Ma a livello di singole aziende le cose stanno alquanto diversamente: dal 1993 a oggi, ad esempio, gli Usa sono passati dall’avere 6 categorie merceologiche in grado di registrare esportazioni per oltre 10 miliardi di dollari l’anno a ben 22 categorie e mentre 25 anni fa non c’era neppure un settore che esportava per oltre 100 miliardi di dollari, ai giorni nostri l’industria aeronautica ci riesce benissimo. Trump rischia così di coalizzare il resto dei partecipanti al Wto, come già accaduto dopo il ritiro degli Usa dal Ttp (il trattato commerciale trans-pacifico sottoscritto comunque da Giappone, Canada, Messico, Cile, Nuova Zelanda, Australia, Brunei, Vietnam, Perù, Singapore e Malesia), e di danneggiare società come Boeing, Lockheed Martin, United Technologies, ma anche General Electric, Northrop Grumman e Raytheon, finora tutte nella top 10 dell’industria aeronautica mondiale. Se ne avvantaggerebbero, al tempo stesso, gruppi come Airbus e Leonardo, oltre a Bae System e Safran.
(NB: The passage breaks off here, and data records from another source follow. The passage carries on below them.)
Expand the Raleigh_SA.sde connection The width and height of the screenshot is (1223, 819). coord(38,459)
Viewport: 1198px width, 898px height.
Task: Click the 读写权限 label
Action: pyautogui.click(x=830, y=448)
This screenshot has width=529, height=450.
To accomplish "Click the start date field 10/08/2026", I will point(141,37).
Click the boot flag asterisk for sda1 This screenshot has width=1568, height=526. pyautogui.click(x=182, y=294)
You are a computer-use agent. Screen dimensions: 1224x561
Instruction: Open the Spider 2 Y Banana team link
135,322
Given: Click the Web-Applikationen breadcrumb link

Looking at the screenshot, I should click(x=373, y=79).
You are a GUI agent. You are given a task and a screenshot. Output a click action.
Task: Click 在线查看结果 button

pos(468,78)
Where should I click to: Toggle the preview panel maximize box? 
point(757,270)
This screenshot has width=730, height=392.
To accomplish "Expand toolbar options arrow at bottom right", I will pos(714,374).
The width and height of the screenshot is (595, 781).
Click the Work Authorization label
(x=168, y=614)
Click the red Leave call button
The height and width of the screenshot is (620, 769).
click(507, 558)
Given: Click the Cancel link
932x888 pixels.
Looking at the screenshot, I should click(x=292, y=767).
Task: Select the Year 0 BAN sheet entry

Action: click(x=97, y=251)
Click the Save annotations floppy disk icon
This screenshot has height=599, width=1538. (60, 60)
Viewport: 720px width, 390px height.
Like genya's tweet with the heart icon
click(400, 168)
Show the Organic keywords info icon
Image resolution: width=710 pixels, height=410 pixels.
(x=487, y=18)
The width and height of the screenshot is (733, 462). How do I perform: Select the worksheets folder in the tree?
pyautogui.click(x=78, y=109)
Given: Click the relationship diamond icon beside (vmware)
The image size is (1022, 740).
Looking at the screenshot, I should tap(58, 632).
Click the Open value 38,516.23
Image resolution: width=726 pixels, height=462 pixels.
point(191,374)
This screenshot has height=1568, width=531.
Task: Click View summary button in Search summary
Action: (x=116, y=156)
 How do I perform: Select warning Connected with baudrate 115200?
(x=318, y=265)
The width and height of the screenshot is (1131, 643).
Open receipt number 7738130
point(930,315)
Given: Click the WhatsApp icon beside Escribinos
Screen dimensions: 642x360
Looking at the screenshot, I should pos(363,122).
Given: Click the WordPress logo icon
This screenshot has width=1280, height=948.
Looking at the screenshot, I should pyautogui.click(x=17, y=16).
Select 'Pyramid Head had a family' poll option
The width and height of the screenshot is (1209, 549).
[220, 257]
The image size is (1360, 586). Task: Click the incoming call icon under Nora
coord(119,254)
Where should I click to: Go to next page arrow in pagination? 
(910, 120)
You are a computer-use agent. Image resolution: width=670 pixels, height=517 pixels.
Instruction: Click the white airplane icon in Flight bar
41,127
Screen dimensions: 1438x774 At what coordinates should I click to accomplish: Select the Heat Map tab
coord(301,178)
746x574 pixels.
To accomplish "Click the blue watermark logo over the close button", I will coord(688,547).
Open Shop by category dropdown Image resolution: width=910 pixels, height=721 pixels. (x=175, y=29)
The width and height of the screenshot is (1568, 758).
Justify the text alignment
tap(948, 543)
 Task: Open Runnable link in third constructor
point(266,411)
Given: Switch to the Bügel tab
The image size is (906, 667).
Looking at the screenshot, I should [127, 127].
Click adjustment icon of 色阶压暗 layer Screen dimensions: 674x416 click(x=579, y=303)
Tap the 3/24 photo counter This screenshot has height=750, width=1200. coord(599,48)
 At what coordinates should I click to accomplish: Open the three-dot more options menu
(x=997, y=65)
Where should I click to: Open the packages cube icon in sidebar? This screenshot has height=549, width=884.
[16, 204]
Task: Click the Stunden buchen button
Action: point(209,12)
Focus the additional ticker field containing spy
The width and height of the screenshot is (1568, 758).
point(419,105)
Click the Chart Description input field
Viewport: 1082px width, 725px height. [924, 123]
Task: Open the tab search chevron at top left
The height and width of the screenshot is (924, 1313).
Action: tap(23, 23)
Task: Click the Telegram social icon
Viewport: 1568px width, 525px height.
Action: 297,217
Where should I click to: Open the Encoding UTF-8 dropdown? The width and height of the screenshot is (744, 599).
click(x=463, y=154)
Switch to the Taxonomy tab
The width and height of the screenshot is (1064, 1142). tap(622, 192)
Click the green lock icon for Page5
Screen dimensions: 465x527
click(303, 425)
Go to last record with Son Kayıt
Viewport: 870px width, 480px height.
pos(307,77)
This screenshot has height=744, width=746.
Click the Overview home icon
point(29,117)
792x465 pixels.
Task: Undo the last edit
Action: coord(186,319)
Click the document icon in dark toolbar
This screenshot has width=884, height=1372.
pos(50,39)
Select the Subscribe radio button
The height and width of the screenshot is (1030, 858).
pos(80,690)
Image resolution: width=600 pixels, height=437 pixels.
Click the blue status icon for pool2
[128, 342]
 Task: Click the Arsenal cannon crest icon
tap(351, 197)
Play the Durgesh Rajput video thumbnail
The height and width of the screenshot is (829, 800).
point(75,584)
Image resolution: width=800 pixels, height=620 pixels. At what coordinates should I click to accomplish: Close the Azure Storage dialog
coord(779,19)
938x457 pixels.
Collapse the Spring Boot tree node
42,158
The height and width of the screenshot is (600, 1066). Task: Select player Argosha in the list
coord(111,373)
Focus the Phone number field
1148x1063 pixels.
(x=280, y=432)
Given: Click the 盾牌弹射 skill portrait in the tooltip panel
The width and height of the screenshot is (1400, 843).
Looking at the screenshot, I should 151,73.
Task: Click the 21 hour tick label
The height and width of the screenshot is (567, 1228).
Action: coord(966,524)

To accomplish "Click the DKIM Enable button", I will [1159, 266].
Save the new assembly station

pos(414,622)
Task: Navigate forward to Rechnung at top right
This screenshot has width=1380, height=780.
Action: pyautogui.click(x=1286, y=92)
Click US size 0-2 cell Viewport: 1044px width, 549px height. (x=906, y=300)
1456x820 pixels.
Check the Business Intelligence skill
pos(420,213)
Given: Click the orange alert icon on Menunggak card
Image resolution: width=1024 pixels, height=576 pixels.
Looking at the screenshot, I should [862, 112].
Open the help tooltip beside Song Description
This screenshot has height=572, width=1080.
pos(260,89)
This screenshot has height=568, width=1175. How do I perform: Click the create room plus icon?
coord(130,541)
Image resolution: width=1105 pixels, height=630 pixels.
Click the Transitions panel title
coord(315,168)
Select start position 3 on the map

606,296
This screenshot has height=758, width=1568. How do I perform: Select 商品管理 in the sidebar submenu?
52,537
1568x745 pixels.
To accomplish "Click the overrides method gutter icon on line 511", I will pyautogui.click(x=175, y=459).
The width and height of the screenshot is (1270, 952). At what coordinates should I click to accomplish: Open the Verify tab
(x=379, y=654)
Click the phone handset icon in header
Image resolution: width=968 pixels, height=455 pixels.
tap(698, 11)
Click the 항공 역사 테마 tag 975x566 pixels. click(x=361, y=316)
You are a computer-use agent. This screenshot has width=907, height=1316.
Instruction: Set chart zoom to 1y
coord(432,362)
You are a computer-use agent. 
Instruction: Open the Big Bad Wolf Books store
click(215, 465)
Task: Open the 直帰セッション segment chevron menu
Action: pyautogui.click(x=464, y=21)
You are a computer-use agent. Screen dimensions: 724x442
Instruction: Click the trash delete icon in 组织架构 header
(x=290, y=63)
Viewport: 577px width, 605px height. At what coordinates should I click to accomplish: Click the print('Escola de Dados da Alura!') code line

Altri settori “a rischio” per le aziende americane sarebbero il settore petrolifero con ExxonMobil, Chevron e Valero Energy che potrebbero risentirne, non meno di ConocoPhillips, Eog Resources, Anadarko Petroleum, Pioneer Natural Resources, Apache, Devon Enegy ed Hess, solo per citare le aziende più importanti. In questo caso qualche beneficio potrebbero trarlo rivali come Saudi Aramco, di cui da tempo si attende lo sbarco sui listini, Sinopec, Cnpc, PetroChina, piuttosto che Royal Dutch Shell, Kuwait Petroleum, BP, Total, Lukoil o l’italiana Eni. E ancora: tra i settori di punta dell’export americano vi è il settore auto-moto, quindi per General Motors e Ford il beneficio derivante dalla ridotta competitività dei prodotti di concorrenti asiatici ed europei da Toyota a Honda, da Nissan a Bmw, da Daimler a Volkswagen piuttosto che Renault, Peugeot o Ferrari verrebbe compensato dal rischio di vedersi chiuso lo sbocco sui mercati mondiali.
Questo potrebbe rimescolare nuovamente le carte portando alcuni produttori ad imitare Harley Davidson, che ha già fatto sapere di essere pronta ad incrementare la produzione all’estero, presumibilmente in Asia (solo per essere subito minacciata da Trump di venire, in quel caso “tassata come nessuna azienda è mai stata” prima), oppure a cercare di entrare sul mercato americano acquisendo marchi o impianti produttivi, come fatto a suo tempo da Fiat con l’acquisto di Chrysler. E che dire infine dei produttori di microchip? Intel nel 2017 ha generato ricavi per 12,54 miliardi negli Usa, ma al tempo stesso per 14,8 miliardi in Cina, per 14,3 miliardi a Singapore, per 10,5 miliardi a Taiwan e per complessivi 10,6 miliardi nel resto del mondo.